It also adds extra steps to your bookkeeping. You can’t simply download your monthly transaction history into your accounting software and have all business charges in one place.

Apply for a business credit card as soon as you have revenue coming in regularly. It will also help establish a separate credit history for the business.

Keep Good Records for Taxes

Good recordkeeping helps you stay out of tax trouble. Often it isn’t bad intent that gets small business owners into hot water with the IRS and other taxing authorities. Rather, poor bookkeeping and lack of documentation cause unnecessary problems. It’s a forced error.

Good tax planning becomes difficult when you don’t have a clear financial picture. So you’re likely to arrive at tax time only to discover there were strategies you could have employed to reduce taxes. But because you didn’t have good books and the ability to look ahead before the tax year ended, you missed out.

Manage to a Budget

Don’t just pull out money from your bank account in dribs and drabs. You will lack a clear picture of what your monthly expense burn rate is for the business. Your burn rate should be burned into your brain!

As an owner, you also need to know how many sales you have to make each month to cover your burn rate.

  • how much your business needs to earn, and
  • how much it can spend.

Be sure to run a monthly Profit and Loss statement and other financial reports. They help you stay on track.
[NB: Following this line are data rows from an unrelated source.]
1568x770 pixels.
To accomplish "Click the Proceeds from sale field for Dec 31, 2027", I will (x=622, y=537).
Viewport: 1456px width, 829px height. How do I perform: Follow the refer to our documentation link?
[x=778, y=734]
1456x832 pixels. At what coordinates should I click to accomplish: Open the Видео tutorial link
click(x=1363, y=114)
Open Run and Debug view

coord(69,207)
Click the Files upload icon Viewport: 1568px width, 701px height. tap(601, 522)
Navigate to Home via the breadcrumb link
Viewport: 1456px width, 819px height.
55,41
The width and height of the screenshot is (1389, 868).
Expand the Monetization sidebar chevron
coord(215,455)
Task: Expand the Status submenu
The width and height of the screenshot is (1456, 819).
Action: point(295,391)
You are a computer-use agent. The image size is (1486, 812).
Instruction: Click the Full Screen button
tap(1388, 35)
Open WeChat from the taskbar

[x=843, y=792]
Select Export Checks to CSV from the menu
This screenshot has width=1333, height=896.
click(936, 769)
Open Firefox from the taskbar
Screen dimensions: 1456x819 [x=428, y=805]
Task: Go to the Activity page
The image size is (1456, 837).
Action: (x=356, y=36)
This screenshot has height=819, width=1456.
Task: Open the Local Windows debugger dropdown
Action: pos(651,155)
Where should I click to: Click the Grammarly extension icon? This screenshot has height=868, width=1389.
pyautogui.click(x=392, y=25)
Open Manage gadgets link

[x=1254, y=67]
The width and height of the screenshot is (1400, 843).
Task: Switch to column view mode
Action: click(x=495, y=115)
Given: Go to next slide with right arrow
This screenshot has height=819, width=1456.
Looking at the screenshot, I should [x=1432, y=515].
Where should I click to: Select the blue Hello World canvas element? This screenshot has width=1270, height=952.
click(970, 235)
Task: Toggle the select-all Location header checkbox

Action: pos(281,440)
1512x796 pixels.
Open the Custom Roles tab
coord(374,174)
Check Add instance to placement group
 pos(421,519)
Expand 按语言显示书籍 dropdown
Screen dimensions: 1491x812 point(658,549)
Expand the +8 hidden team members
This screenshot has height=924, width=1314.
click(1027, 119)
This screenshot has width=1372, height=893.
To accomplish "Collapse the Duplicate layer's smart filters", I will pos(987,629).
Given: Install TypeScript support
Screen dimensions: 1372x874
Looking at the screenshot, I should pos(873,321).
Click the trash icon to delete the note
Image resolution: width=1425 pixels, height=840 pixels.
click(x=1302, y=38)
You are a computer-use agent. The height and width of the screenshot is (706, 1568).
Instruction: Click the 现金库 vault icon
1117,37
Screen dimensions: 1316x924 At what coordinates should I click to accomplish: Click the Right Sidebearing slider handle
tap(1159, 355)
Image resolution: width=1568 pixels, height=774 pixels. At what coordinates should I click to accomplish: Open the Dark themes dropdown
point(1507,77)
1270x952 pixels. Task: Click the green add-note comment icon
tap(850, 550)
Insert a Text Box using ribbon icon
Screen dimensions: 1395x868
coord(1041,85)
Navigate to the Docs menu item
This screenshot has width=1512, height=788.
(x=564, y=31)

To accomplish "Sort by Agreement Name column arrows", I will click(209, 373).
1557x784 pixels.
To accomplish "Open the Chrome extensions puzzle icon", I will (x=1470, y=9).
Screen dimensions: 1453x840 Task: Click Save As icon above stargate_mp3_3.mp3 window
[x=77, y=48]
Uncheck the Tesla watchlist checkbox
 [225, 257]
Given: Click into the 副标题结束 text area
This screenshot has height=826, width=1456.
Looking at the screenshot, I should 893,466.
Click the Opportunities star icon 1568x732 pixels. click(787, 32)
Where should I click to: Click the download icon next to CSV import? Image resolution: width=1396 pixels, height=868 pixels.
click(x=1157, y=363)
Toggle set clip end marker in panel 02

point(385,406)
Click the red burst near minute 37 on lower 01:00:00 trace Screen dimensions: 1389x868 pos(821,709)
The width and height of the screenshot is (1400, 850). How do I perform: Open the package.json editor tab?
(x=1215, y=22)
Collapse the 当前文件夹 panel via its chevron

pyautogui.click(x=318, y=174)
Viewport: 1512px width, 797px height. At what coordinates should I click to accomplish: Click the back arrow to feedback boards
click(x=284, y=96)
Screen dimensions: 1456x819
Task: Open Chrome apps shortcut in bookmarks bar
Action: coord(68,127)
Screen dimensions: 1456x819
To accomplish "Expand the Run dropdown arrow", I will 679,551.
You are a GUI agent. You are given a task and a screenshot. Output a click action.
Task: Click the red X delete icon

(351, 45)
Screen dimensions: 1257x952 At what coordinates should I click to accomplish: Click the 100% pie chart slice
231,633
Always Pay Obligations Timely

When you don’t pay obligations when they are due, that’s a key time when questions arise over personal use of business funds. Everything may go along fine with no one raising objections UNTIL the business stops paying.

Rule of thumb in business: pay everyone you owe on time. You will avoid a large chunk of legal entanglements this way.

Respect Other Stakeholders

If you have an investor, a business partner, shareholders or members in an LLC – be extra scrupulous in funds handling. Respect that they have a right to know how business funds are being used and a say in it.

By separating business and personal, and following best practices, it keeps everything above board. It also helps avoid the appearance of impropriety.

In conclusion, dipping into a business account every time the owner needs a little extra cash is a terrible way to run a business. Be a smarter business owner.